[[ Information supplied open ]]
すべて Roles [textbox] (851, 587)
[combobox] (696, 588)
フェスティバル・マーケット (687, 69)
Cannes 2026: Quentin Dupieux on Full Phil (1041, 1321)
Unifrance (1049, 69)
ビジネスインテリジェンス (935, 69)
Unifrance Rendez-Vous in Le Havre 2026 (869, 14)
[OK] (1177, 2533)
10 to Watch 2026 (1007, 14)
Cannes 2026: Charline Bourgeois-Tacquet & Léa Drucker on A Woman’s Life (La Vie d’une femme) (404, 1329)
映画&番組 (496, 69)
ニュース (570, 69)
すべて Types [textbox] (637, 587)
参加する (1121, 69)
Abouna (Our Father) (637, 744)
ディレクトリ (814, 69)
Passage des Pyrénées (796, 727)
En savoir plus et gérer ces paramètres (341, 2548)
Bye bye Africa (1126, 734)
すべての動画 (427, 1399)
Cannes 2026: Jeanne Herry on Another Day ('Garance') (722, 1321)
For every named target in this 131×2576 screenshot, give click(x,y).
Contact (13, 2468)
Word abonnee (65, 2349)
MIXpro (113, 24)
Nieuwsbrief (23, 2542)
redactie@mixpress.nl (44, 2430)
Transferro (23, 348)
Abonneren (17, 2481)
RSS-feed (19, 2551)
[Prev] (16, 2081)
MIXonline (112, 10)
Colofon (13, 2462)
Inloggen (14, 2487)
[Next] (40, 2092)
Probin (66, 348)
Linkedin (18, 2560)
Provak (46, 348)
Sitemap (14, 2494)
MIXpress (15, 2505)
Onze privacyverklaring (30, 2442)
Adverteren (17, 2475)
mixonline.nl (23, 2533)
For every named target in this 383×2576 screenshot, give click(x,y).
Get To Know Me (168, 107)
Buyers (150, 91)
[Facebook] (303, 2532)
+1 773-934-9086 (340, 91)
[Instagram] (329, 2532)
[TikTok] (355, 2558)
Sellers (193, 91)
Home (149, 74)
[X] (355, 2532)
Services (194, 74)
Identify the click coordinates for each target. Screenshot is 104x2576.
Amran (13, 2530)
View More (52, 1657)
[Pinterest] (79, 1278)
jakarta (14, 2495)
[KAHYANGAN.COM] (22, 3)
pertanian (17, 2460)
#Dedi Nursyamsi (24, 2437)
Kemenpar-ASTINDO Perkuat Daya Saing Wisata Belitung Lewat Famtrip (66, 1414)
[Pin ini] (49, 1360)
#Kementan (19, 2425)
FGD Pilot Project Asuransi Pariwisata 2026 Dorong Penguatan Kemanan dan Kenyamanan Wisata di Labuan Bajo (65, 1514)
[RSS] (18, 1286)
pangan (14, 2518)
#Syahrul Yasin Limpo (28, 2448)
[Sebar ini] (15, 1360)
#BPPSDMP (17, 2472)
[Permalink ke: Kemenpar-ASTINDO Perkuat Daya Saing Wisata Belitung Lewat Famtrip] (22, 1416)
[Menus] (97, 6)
[[ Information supplied closed ]]
Work to complete >> The answer should consist of every line above in which "Kemenpar" appears.

Response >>
Kemenpar-ASTINDO Perkuat Daya Saing Wisata Belitung Lewat Famtrip (66, 1414)
[Permalink ke: Kemenpar-ASTINDO Perkuat Daya Saing Wisata Belitung Lewat Famtrip] (22, 1416)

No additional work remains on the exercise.